**Exercise tasks**
a) Translate this sentence from the passage on the Kerrville hospital into Spanish: "On one hand, say mental health experts, such a facility might be a natural fit for GEO, with its prison experience."
b) Please extract the portion of the passage on the Kerrville hospital from "Kerrville patients are" up to and including "state employee did.", without any changes.

**Document passage**
BEGIN

Kerrville patients are almost all long-term residents (the average stay is 921 days) involved with the criminal justice system: They have either been found not guilty of crimes by reason of insanity or were ruled incompetent to stand trial, also because of mental health issues. Although the patients have been deemed not to be a danger to themselves or others, Williams said, “There is a level of security at the hospital, though it’s not our maximum- security facility.
“The thing to remember,” she said, is that, regardless of the backgrounds of the residents at Kerrville, “we make sure our patients are safe and well taken care of, and we will maintain those standards whether or not a hospital is ultimately privatized.” She would not confirm that GEO Care had submitted a bid to operate the Kerrville hospital, but another state employee did.
On one hand, say mental health experts, such a facility might be a natural fit for GEO, with its prison experience. On the other, those same experts note that the Kerrville patients have complex needs, and the state is already doing a good job, with very little room for further budget- cutting.

END

**Information provided**
BEGIN

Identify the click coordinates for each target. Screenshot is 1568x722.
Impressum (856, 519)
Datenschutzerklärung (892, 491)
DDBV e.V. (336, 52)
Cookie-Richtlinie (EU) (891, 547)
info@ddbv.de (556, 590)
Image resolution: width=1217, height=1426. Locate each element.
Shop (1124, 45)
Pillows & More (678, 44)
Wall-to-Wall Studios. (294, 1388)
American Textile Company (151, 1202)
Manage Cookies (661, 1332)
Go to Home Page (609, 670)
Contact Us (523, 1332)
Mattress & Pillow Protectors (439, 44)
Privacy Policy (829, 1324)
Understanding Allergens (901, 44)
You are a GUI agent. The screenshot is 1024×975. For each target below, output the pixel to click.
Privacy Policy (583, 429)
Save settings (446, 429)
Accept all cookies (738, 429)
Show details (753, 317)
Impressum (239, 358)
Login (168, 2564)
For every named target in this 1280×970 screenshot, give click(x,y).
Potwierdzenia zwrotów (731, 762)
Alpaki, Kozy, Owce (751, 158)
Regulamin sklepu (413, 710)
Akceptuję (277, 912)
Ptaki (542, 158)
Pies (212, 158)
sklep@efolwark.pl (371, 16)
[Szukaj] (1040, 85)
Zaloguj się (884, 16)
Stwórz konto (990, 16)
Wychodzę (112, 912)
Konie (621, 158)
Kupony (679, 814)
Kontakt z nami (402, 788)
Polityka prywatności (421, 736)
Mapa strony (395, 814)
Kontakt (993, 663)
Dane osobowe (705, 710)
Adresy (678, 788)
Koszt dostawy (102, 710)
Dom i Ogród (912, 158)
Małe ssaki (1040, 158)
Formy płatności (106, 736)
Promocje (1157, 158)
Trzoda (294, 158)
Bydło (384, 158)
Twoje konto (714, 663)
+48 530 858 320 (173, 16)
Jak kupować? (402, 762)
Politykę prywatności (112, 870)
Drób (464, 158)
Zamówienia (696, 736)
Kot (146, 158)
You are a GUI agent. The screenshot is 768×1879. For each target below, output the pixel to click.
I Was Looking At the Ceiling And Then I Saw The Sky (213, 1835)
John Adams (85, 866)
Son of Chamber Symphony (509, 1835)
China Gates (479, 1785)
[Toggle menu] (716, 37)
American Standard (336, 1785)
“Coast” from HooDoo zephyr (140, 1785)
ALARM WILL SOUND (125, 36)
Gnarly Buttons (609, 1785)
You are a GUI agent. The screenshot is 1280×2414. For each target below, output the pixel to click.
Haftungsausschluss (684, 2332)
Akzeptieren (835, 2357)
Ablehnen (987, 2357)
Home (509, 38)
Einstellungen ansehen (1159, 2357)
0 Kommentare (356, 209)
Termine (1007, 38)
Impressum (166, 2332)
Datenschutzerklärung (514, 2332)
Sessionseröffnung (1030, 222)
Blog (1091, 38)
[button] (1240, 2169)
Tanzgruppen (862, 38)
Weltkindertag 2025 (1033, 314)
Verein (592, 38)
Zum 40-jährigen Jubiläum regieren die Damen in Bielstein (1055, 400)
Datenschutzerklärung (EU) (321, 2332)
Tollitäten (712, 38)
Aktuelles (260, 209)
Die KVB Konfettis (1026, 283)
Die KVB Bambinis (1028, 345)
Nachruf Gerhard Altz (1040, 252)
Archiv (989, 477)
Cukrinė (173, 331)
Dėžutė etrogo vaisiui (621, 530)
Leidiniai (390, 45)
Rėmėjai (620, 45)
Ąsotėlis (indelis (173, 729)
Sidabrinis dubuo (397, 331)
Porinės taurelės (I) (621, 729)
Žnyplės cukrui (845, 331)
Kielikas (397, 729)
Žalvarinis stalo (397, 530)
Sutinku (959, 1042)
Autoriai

END

**Task results**
a) Por un lado, según los expertos en salud mental, una instalación así podría encajar de forma natural con GEO, dada su experiencia en prisiones.

b)
Kerrville patients are almost all long-term residents (the average stay is 921 days) involved with the criminal justice system: They have either been found not guilty of crimes by reason of insanity or were ruled incompetent to stand trial, also because of mental health issues. Although the patients have been deemed not to be a danger to themselves or others, Williams said, “There is a level of security at the hospital, though it’s not our maximum- security facility.
“The thing to remember,” she said, is that, regardless of the backgrounds of the residents at Kerrville, “we make sure our patients are safe and well taken care of, and we will maintain those standards whether or not a hospital is ultimately privatized.” She would not confirm that GEO Care had submitted a bid to operate the Kerrville hospital, but another state employee did.